Hari Kedua Pencarian Longsor KBB, 16 Korban Ditemukan Meninggal Dunia

SERGAP.CO.ID

KAB. BANDUNG BARAT, || Memasuki hari kedua pencarian korban longsor di Kabupaten Bandung Barat (KBB), tim gabungan berhasil menemukan total 16 orang meninggal dunia. Operasi pencarian dilakukan di dua lokasi terdampak, yakni Desa Pasirlangu, Kecamatan Cisarua, dan Desa Sukajaya, Kecamatan Lembang, Minggu (25/1/2026).

Bacaan Lainnya

Tim pencarian dan pertolongan (SAR) gabungan yang terdiri dari Basarnas, BNPB, BPBD, TNI-Polri, serta relawan terus melakukan penyisiran di area longsor guna menemukan korban yang masih tertimbun material.

Kepala Pusat Data, Informasi, dan Komunikasi Kebencanaan BNPB, Abdul Muhari, menyampaikan bahwa hingga Minggu pukul 17.00 WIB, sebanyak 14 korban meninggal dunia ditemukan di Desa Pasirlangu.
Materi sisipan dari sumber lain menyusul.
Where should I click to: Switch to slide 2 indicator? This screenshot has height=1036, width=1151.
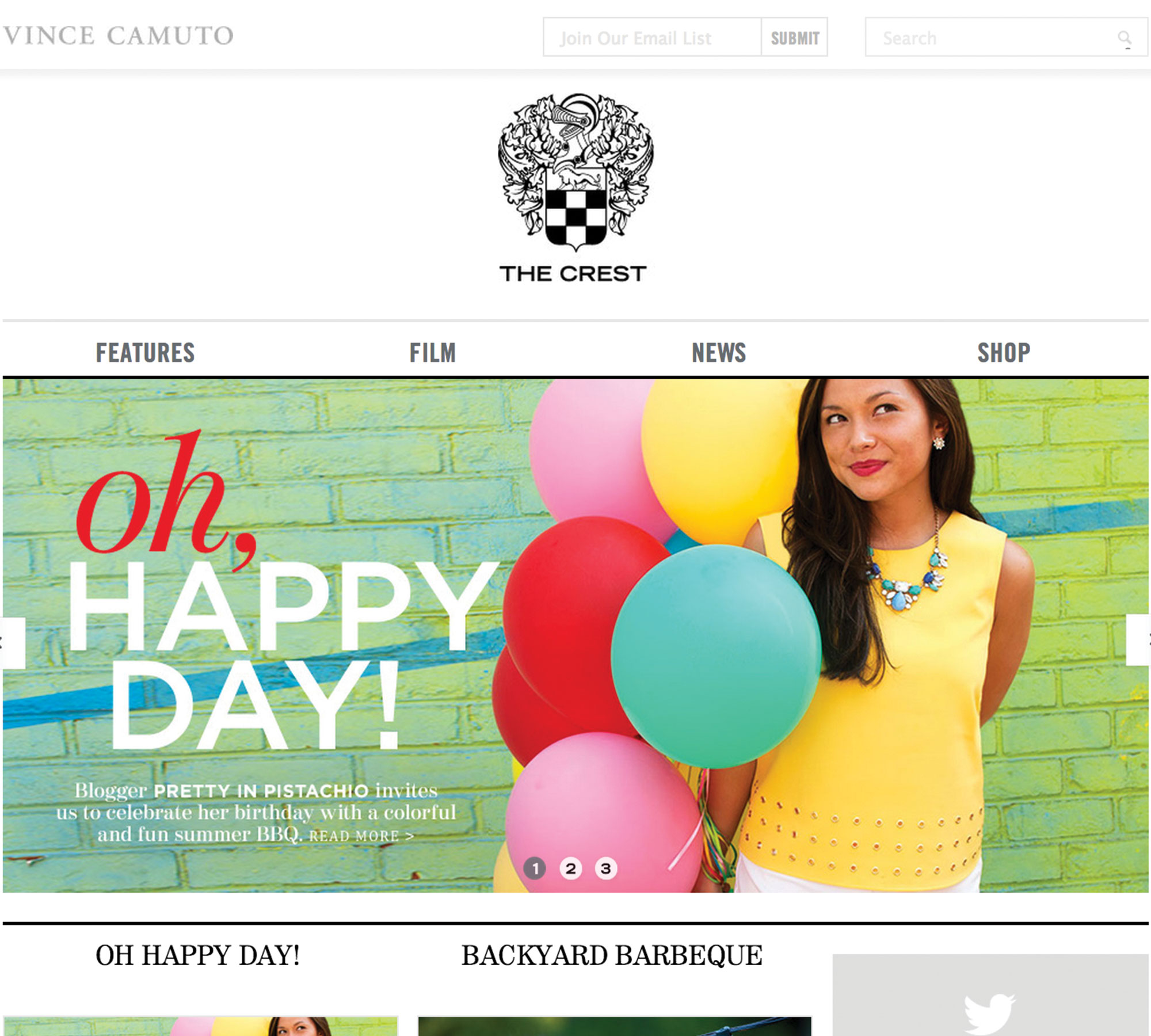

Sementara itu, di Desa Sukajaya, Kecamatan Lembang, tim SAR menemukan dua korban meninggal dunia, sehingga total korban jiwa akibat longsor di Kabupaten Bandung Barat mencapai 16 orang.

Selain korban meninggal dunia, BNPB mencatat masih terdapat warga yang belum ditemukan di Desa Pasirlangu dengan jumlah sementara sebanyak 76 jiwa.

“Angka ini bersifat sementara dan masih akan terus diverifikasi di lapangan seiring berjalannya operasi pencarian,” ujar Abdul Muhari dalam rilis resmi BNPB.

Korban yang telah teridentifikasi telah diserahkan kepada pihak keluarga untuk proses pemakaman, sementara korban yang belum teridentifikasi masih berada di Posko Disaster Victim Identification (DVI).

Dalam upaya mempercepat pencarian, tim SAR gabungan telah mengerahkan alat berat untuk menyingkirkan material longsor yang menimbun permukiman warga.

Namun, kondisi tanah yang masih labil serta potensi longsor susulan menjadi tantangan utama bagi tim di lapangan dalam melakukan operasi pencarian secara maksimal.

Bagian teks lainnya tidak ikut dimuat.